------ ИСХОДНЫЙ ТЕКСТ

Время бежит, отдаляя нас всех от событий тех дней. Однако продолжаются усердные и терпеливые поиски в московских архивах, государственных и частных, всего, что так или иначе связано с жизнью Александра Сергеевича Пушкина, и в наши дни. Иногда – что случается крайне редко – удается исследователям найти подлинные сокровища. Речь пойдет об одном малоизвестном некрологе, написанном на другой день после кончины великого поэта и так и не увидевшем света. Впервые на него, как на драгоценную реликвию, указал еще в начале 1980-х известный советский литературовед Иван Трофимович Трофимов. Тот обстоятельно сообщил нам об авторе этого некролога. Так кто же он?
Герой наш хорошо знал поэта, но, увы, был много моложе его, оттого, быть может, и остался, как говорится, за кадром: несколько обделенным вниманием со стороны маститых исследователей жизни и творчества Пушкина. Об этом остзейском бароне, честно говоря, просто забыли! Или не воспринимали его очерки серьезно. А зря!
Этот петербургский птенец – а к моменту роковой пушкинской дуэли ему не было и шестнадцати – со временем станет известным писателем и крупным мемуаристом. Выдающимся архивистом.
Барон Федор Андреевич Бюлер превзойдет в карьере многих, в 35 лет станет одним из членов Главного управления цензуры, а в 50 – директором Московского главного архива Министерства иностранных дел России. А проживет барон в два раза дольше любимого им поэта, но навсегда останется его горячим почитателем…
А в 1837 году тот – всего лишь пытливый архивный юноша, каких в столице сотни. Но у него холодный рассудок, острый взгляд на все происходящее и… горячее сердце поклонника русской поэзии. На многое уже тогда студент смотрит глазами опытного хроникера. Откуда у него эта зрелость суждений? И еще: юноша обожает стихи Пушкина!

------------

◆ ЗАДАНИЯ:
(a) Перечислите по исходному тексту все, кем со временем станет барон Федор Андреевич Бюлер или какие должности он займет.
(b) Ответьте по исходному тексту на вопросы:
(i) Когда был написан некролог, о котором идет речь?
(ii) Когда Иван Трофимович Трофимов впервые указал на этот некролог?
(iii) Сколько лет было Бюлеру к моменту роковой пушкинской дуэли?
Следующий за ним список здесь никакой роли не играет.

------ ФРАГМЕНТ НАБОРА ДАННЫХ

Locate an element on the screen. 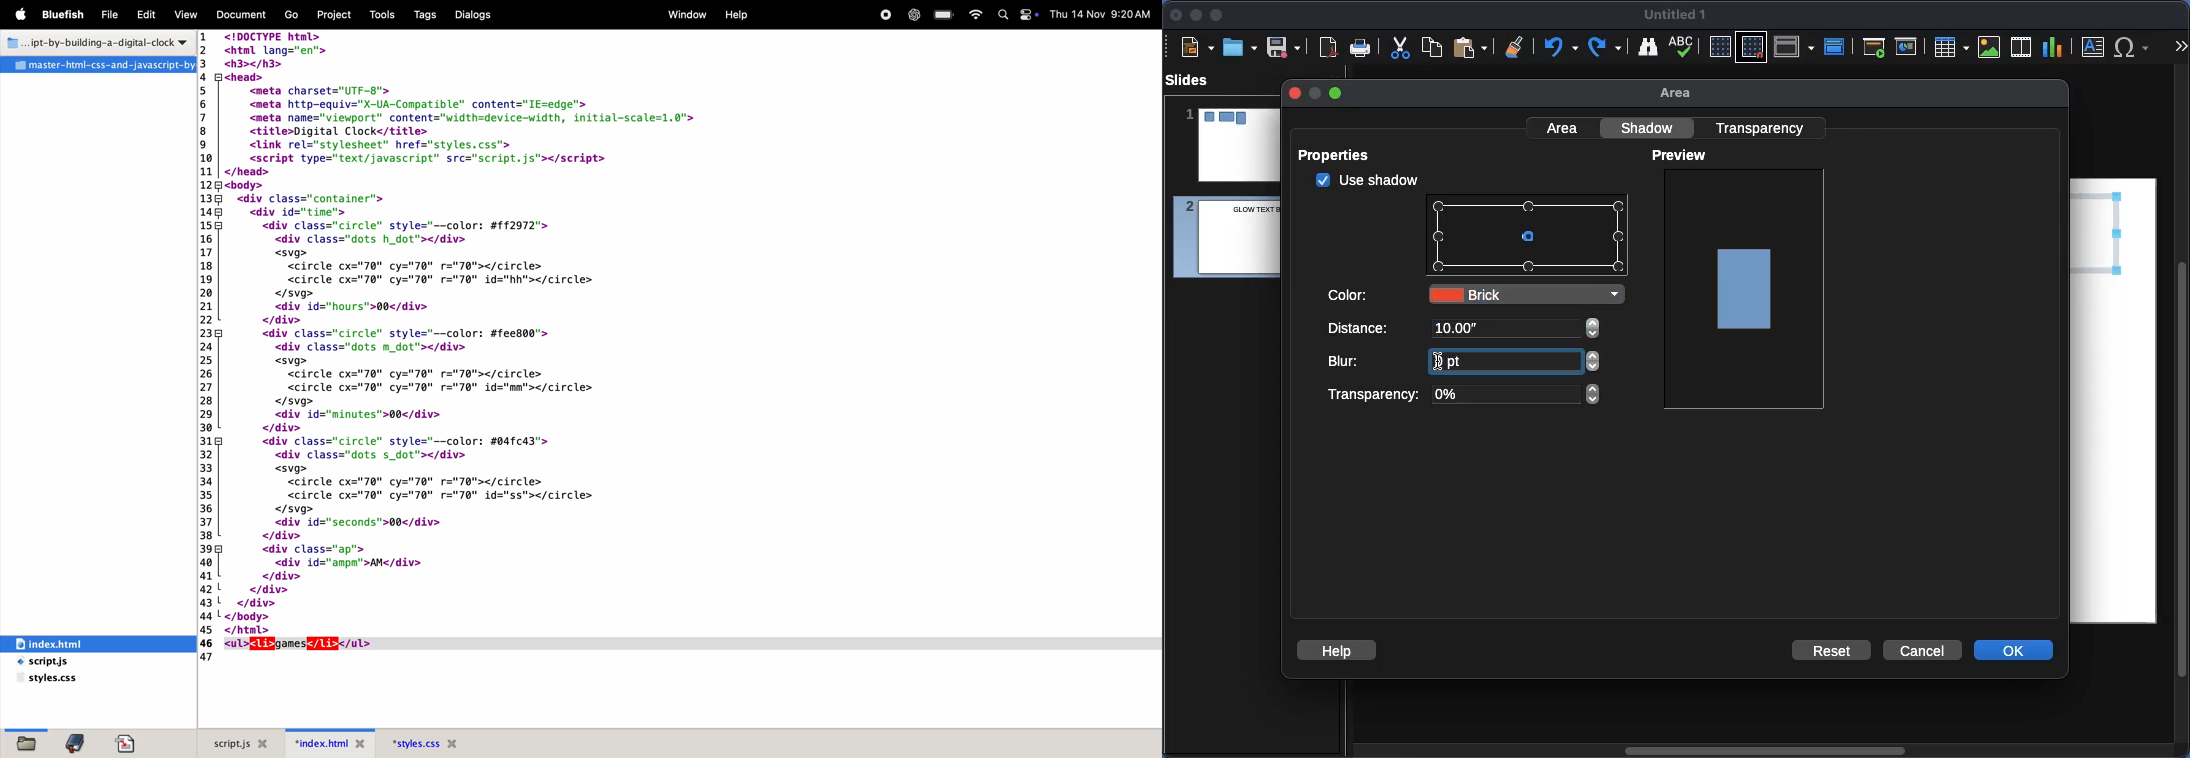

------------

◆ ОЖИДАЕМЫЕ ОТВЕТЫ:
(a) Известный писатель, крупный мемуарист, выдающийся архивист, член Главного управления цензуры (в 35 лет), директор Московского главного архива Министерства иностранных дел России (в 50 лет).

(b)
(i) На другой день после кончины поэта.
(ii) В начале 1980-х годов.
(iii) Ему не было и шестнадцати.